▸ **EXERCISE REQUIREMENTS**
Write out the text on managing eczema in summer between "10 Jan 2018" and "to managing eczema.", inclusive.

▸ **PASSAGE FOR REVIEW**

Managing Eczema in Summer

10 Jan 2018

Summer is our favourite time of year. The sun is out, the weather is warm; however it can be a tricky time when it comes to managing eczema.

If you or a loved one struggle with eczema, you’ll know that summer heat, sweat and exposure to environmental factors like sand, chlorine and sunscreen can exacerbate symptoms. This is because in people with eczema the skin barrier does not work as well. With less water retaining properties, moisture is easily lost from the skin causing it to dry out and become vulnerable to irritants and allergens. Pollen allergy can also trigger a worsening of eczema symptoms, in Spring and Summer.

However, there’s no need to stay indoors all summer long. You can manage your eczema during the warmer months with these simple tips:

  • As always, stay hydrated. Drink plenty of water.

(Records from a collection)
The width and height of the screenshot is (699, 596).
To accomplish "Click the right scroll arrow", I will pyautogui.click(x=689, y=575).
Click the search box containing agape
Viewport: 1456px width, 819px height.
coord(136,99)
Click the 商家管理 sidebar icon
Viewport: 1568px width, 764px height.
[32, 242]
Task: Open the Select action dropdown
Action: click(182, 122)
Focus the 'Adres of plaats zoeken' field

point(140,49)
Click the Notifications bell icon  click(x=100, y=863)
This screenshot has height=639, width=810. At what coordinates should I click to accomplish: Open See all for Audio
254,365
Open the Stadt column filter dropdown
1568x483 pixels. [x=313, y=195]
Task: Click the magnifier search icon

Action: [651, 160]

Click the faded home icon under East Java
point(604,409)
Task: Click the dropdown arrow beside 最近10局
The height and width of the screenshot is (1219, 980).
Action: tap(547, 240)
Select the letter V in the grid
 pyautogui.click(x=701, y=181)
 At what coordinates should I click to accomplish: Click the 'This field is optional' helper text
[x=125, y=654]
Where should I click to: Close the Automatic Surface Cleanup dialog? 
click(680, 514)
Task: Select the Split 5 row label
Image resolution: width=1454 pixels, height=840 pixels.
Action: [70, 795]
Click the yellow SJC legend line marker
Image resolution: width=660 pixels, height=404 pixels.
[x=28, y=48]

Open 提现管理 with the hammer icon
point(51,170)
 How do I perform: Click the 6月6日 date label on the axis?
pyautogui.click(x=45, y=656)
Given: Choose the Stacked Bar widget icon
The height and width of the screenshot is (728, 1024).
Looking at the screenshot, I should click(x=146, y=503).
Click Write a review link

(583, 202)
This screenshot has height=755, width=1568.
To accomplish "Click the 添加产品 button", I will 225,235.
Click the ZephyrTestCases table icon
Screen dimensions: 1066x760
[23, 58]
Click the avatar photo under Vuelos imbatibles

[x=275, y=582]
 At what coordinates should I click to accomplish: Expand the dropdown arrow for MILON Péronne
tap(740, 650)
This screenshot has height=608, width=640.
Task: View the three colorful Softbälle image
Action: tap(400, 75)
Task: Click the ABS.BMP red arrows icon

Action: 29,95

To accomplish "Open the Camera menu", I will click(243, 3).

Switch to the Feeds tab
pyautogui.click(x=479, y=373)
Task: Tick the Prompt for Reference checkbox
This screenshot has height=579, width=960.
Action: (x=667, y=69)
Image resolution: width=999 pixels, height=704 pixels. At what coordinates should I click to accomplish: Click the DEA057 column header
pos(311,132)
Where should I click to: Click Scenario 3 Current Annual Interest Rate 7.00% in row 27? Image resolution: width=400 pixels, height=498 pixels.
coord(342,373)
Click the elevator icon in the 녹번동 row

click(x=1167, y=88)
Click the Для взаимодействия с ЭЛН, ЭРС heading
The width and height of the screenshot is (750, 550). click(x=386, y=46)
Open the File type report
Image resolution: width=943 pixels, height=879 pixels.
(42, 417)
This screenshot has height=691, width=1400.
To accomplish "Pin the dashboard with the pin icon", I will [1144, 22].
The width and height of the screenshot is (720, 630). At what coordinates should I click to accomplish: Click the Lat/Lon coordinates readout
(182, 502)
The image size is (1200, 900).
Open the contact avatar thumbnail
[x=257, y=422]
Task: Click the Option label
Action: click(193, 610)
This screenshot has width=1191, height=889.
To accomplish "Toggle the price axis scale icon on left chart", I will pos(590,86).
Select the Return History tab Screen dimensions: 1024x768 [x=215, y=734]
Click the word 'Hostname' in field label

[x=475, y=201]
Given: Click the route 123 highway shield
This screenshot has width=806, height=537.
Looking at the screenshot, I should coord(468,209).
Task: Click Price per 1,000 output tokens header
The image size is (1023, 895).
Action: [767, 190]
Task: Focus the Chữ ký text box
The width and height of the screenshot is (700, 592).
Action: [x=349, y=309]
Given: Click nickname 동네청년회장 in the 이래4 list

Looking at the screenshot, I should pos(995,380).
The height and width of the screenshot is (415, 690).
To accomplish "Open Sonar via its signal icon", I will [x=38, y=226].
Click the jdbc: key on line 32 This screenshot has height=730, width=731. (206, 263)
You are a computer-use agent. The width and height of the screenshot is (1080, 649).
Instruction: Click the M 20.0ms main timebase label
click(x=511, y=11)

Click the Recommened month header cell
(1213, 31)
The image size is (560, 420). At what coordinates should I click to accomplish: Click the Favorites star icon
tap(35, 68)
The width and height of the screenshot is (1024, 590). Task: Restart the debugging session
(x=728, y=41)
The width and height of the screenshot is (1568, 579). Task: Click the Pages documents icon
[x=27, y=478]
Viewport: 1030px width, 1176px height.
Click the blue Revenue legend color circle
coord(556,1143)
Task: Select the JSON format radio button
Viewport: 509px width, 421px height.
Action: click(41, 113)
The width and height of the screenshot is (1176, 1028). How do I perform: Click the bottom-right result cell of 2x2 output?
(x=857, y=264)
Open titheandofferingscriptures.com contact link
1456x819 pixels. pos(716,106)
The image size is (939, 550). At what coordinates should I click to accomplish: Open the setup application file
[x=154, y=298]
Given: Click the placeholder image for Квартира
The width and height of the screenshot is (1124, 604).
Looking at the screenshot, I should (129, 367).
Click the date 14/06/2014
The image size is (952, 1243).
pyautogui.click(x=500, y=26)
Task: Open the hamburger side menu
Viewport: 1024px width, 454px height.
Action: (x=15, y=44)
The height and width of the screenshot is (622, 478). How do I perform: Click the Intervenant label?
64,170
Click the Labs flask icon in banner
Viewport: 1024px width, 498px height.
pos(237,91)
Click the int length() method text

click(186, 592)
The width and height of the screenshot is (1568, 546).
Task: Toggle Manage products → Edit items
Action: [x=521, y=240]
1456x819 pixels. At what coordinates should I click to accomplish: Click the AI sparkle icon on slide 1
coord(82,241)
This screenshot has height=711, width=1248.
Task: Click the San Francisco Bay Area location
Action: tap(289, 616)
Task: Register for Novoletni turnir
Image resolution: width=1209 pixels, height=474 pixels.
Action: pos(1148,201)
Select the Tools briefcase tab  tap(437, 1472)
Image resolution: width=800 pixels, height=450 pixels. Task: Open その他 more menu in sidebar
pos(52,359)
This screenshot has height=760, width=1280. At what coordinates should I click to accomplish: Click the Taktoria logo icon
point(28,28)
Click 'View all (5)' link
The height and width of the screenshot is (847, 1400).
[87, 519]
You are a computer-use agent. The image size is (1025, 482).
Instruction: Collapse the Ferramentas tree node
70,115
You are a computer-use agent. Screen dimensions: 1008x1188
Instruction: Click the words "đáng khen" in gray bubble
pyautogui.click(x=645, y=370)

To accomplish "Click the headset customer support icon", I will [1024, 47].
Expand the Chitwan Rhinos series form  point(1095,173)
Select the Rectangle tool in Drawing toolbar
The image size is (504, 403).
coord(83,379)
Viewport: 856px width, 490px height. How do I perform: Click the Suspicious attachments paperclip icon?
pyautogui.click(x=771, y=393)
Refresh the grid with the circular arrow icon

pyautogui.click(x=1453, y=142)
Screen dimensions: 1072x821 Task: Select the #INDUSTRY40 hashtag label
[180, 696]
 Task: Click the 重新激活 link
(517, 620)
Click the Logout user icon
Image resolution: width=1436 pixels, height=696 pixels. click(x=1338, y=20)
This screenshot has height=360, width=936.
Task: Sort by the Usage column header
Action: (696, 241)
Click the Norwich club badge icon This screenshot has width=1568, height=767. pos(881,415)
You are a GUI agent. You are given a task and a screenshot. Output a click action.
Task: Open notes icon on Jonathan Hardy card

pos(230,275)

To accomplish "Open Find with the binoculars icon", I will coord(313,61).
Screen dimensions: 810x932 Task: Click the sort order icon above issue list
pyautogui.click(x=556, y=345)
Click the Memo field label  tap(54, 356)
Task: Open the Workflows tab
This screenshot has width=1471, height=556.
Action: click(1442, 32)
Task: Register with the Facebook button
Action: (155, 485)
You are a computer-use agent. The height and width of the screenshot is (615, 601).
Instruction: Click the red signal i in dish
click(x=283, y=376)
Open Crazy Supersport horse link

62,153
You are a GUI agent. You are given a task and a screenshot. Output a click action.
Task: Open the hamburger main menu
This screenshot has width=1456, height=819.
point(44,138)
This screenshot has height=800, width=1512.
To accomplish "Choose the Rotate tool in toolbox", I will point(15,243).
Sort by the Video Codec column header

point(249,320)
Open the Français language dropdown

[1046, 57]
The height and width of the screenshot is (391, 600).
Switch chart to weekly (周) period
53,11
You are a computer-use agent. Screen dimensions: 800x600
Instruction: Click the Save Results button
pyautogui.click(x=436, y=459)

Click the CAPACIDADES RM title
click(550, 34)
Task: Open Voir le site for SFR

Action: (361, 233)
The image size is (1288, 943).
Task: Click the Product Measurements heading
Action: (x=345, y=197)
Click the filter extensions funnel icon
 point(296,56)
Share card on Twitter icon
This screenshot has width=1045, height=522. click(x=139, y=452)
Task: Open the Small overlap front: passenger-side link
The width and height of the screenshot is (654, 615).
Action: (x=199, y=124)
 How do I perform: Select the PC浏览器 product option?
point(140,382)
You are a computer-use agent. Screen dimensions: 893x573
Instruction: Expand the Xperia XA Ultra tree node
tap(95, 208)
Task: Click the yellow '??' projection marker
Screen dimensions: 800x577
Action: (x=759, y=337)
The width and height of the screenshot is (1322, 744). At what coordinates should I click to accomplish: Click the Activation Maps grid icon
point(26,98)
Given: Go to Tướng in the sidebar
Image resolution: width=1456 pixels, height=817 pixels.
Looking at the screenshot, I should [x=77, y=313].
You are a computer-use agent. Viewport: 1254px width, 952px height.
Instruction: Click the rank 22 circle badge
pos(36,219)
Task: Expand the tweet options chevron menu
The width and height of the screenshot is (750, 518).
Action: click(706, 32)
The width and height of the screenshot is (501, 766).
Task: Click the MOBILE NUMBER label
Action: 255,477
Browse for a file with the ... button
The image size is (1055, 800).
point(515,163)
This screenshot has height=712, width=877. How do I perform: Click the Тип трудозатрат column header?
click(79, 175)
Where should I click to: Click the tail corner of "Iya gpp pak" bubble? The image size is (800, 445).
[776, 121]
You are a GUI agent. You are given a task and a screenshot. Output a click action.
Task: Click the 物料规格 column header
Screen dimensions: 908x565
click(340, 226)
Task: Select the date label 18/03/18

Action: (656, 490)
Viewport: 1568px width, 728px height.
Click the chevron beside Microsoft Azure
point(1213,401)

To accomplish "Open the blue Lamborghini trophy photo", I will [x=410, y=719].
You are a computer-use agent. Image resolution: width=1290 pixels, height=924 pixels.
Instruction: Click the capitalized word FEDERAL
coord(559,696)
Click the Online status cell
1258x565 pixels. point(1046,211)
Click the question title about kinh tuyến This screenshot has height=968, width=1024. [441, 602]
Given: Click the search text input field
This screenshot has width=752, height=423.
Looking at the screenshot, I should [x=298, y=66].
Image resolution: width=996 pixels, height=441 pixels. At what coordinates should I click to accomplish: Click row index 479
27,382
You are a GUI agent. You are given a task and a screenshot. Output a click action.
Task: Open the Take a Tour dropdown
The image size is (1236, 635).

▸ **RESPONSE AREA**
10 Jan 2018

Summer is our favourite time of year. The sun is out, the weather is warm; however it can be a tricky time when it comes to managing eczema.